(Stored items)
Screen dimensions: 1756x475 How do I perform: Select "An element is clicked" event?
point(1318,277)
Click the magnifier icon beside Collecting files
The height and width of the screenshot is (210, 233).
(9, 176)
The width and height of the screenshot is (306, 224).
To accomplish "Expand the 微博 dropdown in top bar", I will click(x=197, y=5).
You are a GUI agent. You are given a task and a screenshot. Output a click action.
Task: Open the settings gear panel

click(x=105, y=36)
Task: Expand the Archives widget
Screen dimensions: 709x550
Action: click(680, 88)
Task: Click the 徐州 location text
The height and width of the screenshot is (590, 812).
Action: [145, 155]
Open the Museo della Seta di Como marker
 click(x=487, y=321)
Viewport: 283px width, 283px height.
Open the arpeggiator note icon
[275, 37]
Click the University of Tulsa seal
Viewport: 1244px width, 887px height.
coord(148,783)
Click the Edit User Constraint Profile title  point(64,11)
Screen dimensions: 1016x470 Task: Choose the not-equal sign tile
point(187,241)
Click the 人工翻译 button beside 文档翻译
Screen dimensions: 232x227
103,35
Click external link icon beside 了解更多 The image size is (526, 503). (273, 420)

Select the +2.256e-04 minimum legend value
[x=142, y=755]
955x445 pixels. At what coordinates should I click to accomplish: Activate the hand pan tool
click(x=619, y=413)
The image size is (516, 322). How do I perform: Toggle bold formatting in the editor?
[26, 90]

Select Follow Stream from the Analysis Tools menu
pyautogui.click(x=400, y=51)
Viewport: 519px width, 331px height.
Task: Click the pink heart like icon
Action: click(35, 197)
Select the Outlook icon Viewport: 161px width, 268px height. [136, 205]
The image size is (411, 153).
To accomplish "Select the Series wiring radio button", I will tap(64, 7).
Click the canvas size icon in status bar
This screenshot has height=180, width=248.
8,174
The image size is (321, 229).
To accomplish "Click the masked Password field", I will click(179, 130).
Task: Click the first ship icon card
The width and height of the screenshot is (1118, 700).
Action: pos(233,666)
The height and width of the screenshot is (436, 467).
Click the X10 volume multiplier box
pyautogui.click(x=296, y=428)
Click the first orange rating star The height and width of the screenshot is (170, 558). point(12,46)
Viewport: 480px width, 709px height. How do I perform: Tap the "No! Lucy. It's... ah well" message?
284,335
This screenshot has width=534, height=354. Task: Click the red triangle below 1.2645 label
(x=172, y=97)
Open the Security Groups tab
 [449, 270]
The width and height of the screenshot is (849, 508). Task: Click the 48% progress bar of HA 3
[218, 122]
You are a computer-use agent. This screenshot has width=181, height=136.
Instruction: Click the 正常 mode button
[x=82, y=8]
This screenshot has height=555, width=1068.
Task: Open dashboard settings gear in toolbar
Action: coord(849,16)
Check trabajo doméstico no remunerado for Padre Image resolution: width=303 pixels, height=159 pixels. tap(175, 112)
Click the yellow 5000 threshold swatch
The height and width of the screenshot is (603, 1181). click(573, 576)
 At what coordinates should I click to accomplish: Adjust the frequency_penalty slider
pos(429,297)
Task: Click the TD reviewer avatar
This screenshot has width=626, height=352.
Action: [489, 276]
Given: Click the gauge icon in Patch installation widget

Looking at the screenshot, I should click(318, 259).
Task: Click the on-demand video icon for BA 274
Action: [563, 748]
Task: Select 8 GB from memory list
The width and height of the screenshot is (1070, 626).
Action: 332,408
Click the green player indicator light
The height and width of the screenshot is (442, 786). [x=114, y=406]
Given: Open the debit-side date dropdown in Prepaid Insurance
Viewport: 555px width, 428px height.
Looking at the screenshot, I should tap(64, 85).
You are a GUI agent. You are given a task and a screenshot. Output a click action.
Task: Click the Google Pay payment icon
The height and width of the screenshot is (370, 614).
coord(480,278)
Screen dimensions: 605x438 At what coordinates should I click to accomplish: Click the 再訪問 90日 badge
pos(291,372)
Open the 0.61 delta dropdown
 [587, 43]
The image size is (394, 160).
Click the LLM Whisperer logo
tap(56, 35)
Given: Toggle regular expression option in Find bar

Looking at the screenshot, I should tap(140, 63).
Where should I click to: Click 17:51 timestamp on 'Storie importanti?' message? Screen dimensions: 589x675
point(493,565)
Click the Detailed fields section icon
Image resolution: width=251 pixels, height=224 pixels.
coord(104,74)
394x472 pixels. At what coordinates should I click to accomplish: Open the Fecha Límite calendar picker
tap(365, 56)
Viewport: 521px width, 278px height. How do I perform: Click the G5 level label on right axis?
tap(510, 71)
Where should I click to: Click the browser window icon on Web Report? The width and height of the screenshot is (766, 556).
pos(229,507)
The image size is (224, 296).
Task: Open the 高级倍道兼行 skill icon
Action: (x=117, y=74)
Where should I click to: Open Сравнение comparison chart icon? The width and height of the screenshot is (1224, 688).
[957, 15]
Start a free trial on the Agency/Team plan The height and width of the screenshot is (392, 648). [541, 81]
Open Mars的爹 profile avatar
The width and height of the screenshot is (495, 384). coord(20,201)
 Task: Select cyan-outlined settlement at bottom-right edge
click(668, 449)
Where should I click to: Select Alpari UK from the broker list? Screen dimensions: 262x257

# [YOUR ASSIGNMENT]
Your output should be the lines from the one with "Screen dimensions: 605x438" through the end of the records above, copied exactly.

# [RESPONSE BOX]
Screen dimensions: 605x438 At what coordinates should I click to accomplish: Click the 再訪問 90日 badge
pos(291,372)
Open the 0.61 delta dropdown
 [587, 43]
The image size is (394, 160).
Click the LLM Whisperer logo
tap(56, 35)
Given: Toggle regular expression option in Find bar

Looking at the screenshot, I should tap(140, 63).
Where should I click to: Click 17:51 timestamp on 'Storie importanti?' message? Screen dimensions: 589x675
point(493,565)
Click the Detailed fields section icon
Image resolution: width=251 pixels, height=224 pixels.
coord(104,74)
394x472 pixels. At what coordinates should I click to accomplish: Open the Fecha Límite calendar picker
tap(365, 56)
Viewport: 521px width, 278px height. How do I perform: Click the G5 level label on right axis?
tap(510, 71)
Where should I click to: Click the browser window icon on Web Report? The width and height of the screenshot is (766, 556).
pos(229,507)
The image size is (224, 296).
Task: Open the 高级倍道兼行 skill icon
Action: (x=117, y=74)
Where should I click to: Open Сравнение comparison chart icon? The width and height of the screenshot is (1224, 688).
[957, 15]
Start a free trial on the Agency/Team plan The height and width of the screenshot is (392, 648). [541, 81]
Open Mars的爹 profile avatar
The width and height of the screenshot is (495, 384). coord(20,201)
 Task: Select cyan-outlined settlement at bottom-right edge
click(668, 449)
Where should I click to: Select Alpari UK from the broker list? Screen dimensions: 262x257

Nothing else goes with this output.